São declarações curiosas porque remetem a um problema comum na análise literária: a necessidade de atribuição de intenções maiores, solenes, a histórias cujo mérito muitas vezes é o simples fato de serem bem contadas.

É o caso deste livro, que começa descrevendo o furto de um quadro do pintor russo Marc Chagall num pequeno museu judaico, fato que realmente ocorreu em Nova Iorque, em 2001.

O autor ficcional do crime, Benjamin, é um ex-garoto prodígio de programas do tipo perguntas e respostas, e seu ato remete a várias tramas paralelas no tempo e no espaço, numa técnica que preenche vazios deixados por cenas que se intercalam e complementam: o início do namoro dos pais do protagonista, sua infância difícil, a gravidez de sua irmã gêmea, a desilusão amorosa recente da curadora do museu, as trajetórias do escritor ídiche Der Nister e do próprio artista Marc Chagall.

Já seriam peripécias suficientes, mas não para Dara Horn. Como dá a entender na entrevista, ela parece não confiar na força intrínseca, digamos assim, desses fragmentos. Por isso, há um esforço para emprestar a eles um sentido metafórico.

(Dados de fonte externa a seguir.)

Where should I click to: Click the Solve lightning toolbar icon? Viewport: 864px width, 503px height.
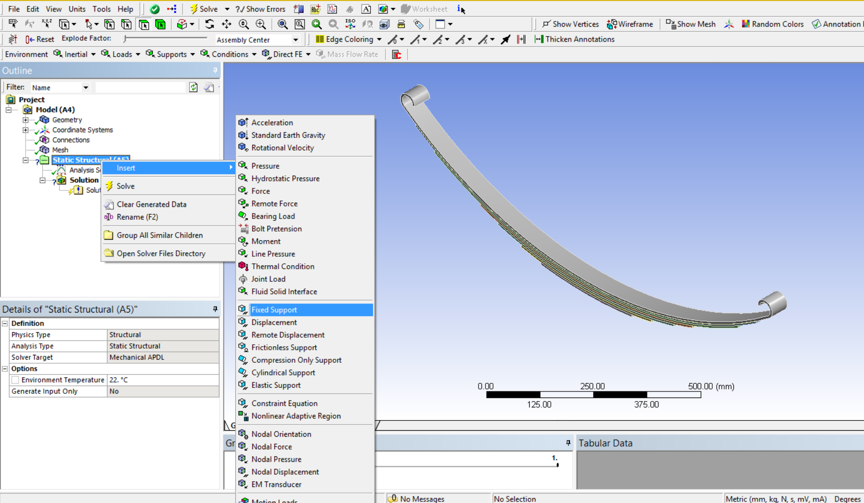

Em discussões sobre a natureza de uma pintura, de relatos infantis e de sonhos, cenas recorrentes no livro, é como se a autora estivesse ilustrando uma idéia subterrânea, que relaciona escolhas e destinos individuais com a brutalidade do século 20.

Recurso desnecessário

Claramente, no entanto, essas piscadelas ao leitor são desnecessárias. Não só porque as conclusões delas tiradas soam um tanto banais, mas porque a capacidade da autora de criar situações realistas, em ambientes tão diversos entre si quanto a Rússia dos anos 20 ou a Guerra do Vietnã, dispensa-a das bengalas da alegoria.

Mesmo quando entra em terreno mais fantasioso, como na ótima descrição do "treinamento" de um feto para a sua "estréia", o livro de Horn concentra seu poder na narrativa em si, na composição sutil de situações e ternura na descrição de afetos, e não em qualquer alusão simbólica. Ou seja, a melhor maneira de ler O Mundo Que Virá é sob uma ótica saudavelmente literal. O que não tira seus méritos, claro, e até empresta certa ironia ao seu resultado: numa época tão saturada de histórias, em que o público está tão vacinado contra truques de causa e efeito e caracterização de personagens, alcançar impacto apenas com tais recursos não deixa de ser um sinal de originalidade.

Ao contrário do que diz Dara Horn e para o bem dela, estamos diante de um notável triunfo do óbvio.

Serviço – O Mundo Que Virá, de Dara Horn, com tradução de Inês Cardoso (Nova Fronteira, 448 págs.; R$ 44,90).